Did you know that the nation’s first successful school desegregation case centered on a Mexican-American fifth-grader? Or that a 9-year-old Latina helped pave the way for the end of school segregation in the United States?
Latinos have long been at the forefront of the battle to improve education outcomes for all Americans. But unlike many of the struggles of the African-American civil rights movement, these efforts are largely unknown to most people today. In fact, as far back as the 1930s, Latinos have been organizing and mounting legal challenges to what they considered unjust education policies.
In cases dealing with everything from the “separate but equal” doctrine to bilingual education to college access, the Latino community has a rich legacy of parents fighting for better schools, better communities, and better futures for their children.
Here’s a look at six key cases where Latinos helped shape education policy.
Roberto Alvarez v. Lemon Grove School District (California, 1931)
Lemon Grove was a small district outside San Diego, where Mexican-American and white students attended school together. One day, the principal blocked the door and turned away the Mexican-American kids. He told them that henceforth they would be studying in a rundown building the kids called la caballeriza (“the stable”).
Although the district maintained that this was necessary because the Mexican-American students couldn’t speak English and had assimilation issues, it was really more of a reflection of the anti-immigrant sentiments of the Depression era. In fact, many of the Mexican-American children had been born and raised in California.

☆ ☆ ☆ ☆ ☆ ☆ ☆

What needs to be done —
Continue the article on Latino-led education court cases, picking up right after its last sentence about the Lemon Grove students.

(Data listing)
☆ ☆ ☆ ☆ ☆ ☆ ☆

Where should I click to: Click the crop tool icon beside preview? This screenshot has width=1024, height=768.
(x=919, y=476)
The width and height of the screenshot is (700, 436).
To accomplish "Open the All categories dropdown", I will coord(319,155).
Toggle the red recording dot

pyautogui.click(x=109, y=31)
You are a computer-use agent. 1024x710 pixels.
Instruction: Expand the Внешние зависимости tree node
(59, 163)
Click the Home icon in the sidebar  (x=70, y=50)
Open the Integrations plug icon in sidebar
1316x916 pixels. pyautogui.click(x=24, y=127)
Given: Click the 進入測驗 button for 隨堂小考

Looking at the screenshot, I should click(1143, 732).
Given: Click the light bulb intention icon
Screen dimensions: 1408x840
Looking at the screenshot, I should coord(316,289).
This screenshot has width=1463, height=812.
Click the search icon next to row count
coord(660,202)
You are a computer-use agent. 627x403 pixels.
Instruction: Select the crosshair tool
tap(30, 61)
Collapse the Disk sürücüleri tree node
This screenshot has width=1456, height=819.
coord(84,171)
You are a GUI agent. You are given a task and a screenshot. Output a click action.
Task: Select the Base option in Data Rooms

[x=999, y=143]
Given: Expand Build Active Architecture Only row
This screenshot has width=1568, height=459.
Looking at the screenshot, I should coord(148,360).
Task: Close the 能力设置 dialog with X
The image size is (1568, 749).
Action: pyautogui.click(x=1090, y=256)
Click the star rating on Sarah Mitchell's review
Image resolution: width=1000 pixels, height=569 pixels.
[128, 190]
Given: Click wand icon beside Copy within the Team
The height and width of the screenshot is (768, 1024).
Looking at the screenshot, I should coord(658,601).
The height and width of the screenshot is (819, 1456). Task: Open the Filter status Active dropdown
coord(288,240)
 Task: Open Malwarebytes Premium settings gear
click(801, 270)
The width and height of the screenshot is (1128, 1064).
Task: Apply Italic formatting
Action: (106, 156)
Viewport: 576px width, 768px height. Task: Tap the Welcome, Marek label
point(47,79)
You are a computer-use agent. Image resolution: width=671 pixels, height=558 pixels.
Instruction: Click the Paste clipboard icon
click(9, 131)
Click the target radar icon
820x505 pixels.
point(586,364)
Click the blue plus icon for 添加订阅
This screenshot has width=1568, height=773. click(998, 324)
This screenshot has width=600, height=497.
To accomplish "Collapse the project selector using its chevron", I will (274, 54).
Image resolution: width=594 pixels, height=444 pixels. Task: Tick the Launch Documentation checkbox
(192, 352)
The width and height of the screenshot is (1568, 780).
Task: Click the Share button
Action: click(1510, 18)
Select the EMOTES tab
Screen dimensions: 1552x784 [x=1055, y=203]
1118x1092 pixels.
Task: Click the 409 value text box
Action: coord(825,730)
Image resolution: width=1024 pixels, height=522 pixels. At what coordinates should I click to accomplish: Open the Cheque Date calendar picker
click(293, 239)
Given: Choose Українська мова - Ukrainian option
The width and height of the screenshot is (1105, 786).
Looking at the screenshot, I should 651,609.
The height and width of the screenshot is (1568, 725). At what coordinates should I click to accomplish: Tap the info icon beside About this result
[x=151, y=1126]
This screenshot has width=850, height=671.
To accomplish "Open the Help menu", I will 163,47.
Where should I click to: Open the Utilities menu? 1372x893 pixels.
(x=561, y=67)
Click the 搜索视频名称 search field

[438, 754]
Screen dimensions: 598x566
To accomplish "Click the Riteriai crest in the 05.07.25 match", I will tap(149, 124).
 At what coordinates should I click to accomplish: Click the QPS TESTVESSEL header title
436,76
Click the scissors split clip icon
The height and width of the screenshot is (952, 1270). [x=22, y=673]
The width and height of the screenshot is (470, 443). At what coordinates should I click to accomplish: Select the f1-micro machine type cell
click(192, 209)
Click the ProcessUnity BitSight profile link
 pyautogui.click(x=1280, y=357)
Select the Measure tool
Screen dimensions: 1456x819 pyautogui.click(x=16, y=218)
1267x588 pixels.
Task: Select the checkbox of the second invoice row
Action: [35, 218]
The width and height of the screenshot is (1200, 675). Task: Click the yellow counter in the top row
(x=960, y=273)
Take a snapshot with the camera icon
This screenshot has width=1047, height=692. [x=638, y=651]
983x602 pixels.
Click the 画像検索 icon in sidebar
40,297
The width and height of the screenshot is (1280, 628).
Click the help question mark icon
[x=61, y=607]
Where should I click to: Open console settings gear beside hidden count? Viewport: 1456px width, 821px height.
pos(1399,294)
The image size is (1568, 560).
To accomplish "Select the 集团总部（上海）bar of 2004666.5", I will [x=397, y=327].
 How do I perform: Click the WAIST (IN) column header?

☆ ☆ ☆ ☆ ☆ ☆ ☆

Output for this exercise —
So the Lemon Grove parents banded together and sued the district. Their plaintiff was Roberto Alvarez, age 12, chosen because of his fair appearance, excellent grades, and perfect English.
A California Superior Court judge ruled that segregating the Mexican-American students infringed on the laws of the state, and soon all the kids were back attending school together.
While it attracted little notice at the time, the Lemon Grove parents had won the first successful school desegregation case in American history.
Roberto Alvarez Jr., now professor emeritus at the University of California San Diego, only learned about the case when he was doing research as a graduate student at Stanford. “My dad, and his parents, were really humble about it,” he told NBC News. “People in the family called it, ‘that court thing;’ to them it was something that came and went. Later, we called it the ‘Lemon Grove Incident.’”
“My dad was very old-school; I don’t think he realized the broader significance and impact of what he had done,” Alvarez said.
One thing is certain: The senior Alvarez made the most of his education. When he passed away at age 84 in 2003, the Los Angeles Times described him as a successful businessman “who made millions.”
Mendez v. Westminster School District (California, 1946)
Sylvia Mendez was nine years old when her parents took her to register for school in Orange County, California. Instead they were turned away, and told to go to the “Mexican school,” even though her family spoke more English than Spanish.
Mendez’ father recruited other families for a class action lawsuit and they sued the district over the policy of “separate but equal” schools for Mexican-Americans and white students. Mendez’ lawyer argued that segregating Mexican-American students led to feelings of inferiority among them, and a federal judge agreed. The ruling was upheld on appeal, and later California’s Governor Earl Warren decided to end segregation in all of the state’s public schools.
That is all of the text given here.